Crotchet Castle [6]
REV. DR. FOLLIOTT. Yes, sir, such science as the learned friend deals in: everything for everybody, science for all, schools for all, rhetoric for all, law for all, physic for all, words for all, and sense for none. I say, sir, law for lawyers, and cookery for cooks: and I wish the learned friend, for all his life, a cook that will pass her time in studying his works; then every dinner he sits down to at home, he will sit on the stool of repentance.
LORD BOSSNOWL. Now really that would be too severe: my cook should read nothing but Ude.
REV. DR. FOLLIOTT. No, sir! let Ude and the learned friend singe fowls together; let both avaunt from my kitchen. [Greek text]. Ude says an elegant supper may be given with sandwiches. Horresco referens. An elegant supper. Di meliora piis. No Ude for me. Conviviality went out with punch and suppers. I cherish their memory. I sup when I can, but not upon sandwiches. To offer me a sandwich, when I am looking for a supper, is to add insult to injury. Let the learned friend, and the modern Athenians, sup upon sandwiches.
MR. MAC QUEDY. Nay, sir; the modern Athenians know better than that. A literary supper in sweet Edinbro' would cure you of the prejudice you seem to cherish against us.
REV. DR. FOLLIOTT. Well, sir, well; there is cogency in a good supper; a good supper in these degenerate days bespeaks a good man; but much more is wanted to make up an Athenian.
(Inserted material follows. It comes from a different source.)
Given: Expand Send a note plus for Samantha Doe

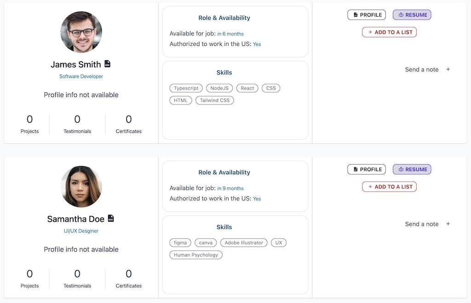Looking at the screenshot, I should 448,224.
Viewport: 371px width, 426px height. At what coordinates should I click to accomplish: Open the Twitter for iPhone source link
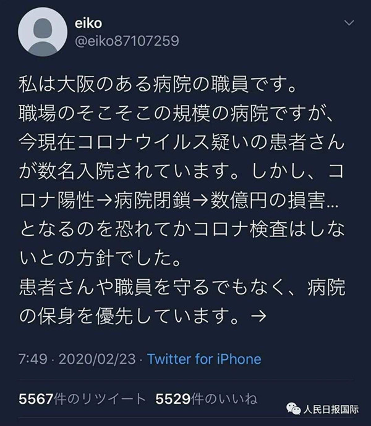point(203,359)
Athenians, indeed! where is your theatre? who among you has written a comedy? where is your Attic salt? which of you can tell who was Jupiter's great- grandfather? or what metres will successively remain, if you take off the three first syllables, one by one, from a pure antispastic acatalectic tetrameter? Now, sir, there are three questions for you: theatrical, mythological, and metrical; to every one of which an Athenian would give an answer that would lay me prostrate in my own nothingness.
MR. MAC QUEDY. Well, sir, as to your metre and your mythology, they may e'en wait a wee. For your comedy there is the "Gentle Shepherd" of the divine Allan Ramsay.
REV. DR. FOLLIOTT. The "Gentle Shepherd"! It is just as much a comedy as the Book of Job.
MR. MAC QUEDY. Well, sir, if none of us have written a comedy, I cannot see that it is any such great matter, any more than I can conjecture what business a man can have at this time of day with Jupiter's great-grandfather.
REV. DR. FOLLIOTT. The great business is, sir, that you call yourselves Athenians, while you know nothing that the Athenians thought worth knowing, and dare not show your noses before the civilised world in the practice of any one art in which they were excellent. Modern Athens, sir! the assumption is a personal affront to every man who has a Sophocles in his library. I will thank you for an anchovy.
MR. MAC QUEDY. Metaphysics, sir; metaphysics. Logic and moral philosophy. There we are at home. The Athenians only sought the way, and we have found it; and to all this we have added political economy, the science of sciences.
REV. DR. FOLLIOTT. A hyperbarbarous technology, that no Athenian ear could have borne. Premises assumed without evidence, or in spite of it; and conclusions drawn from them so logically, that they must necessarily be erroneous.
MR. SKIONAR. I cannot agree with you, Mr. Mac Quedy, that you have found the true road of metaphysics, which the Athenians only sought. The Germans have found it, sir: the sublime Kant and his disciples.
MR. MAC QUEDY. I have read the sublime Kant, sir, with an anxious desire to understand him, and I confess I have not succeeded.
REV. DR. FOLLIOTT. He wants the two great requisites of head and tail.
MR. SKIONAR. Transcendentalism is the philosophy of intuition, the development of universal convictions; truths which are inherent in the organisation of mind, which cannot be obliterated, though they may be obscured, by superstitious prejudice on the one hand, and by the Aristotelian logic on the other.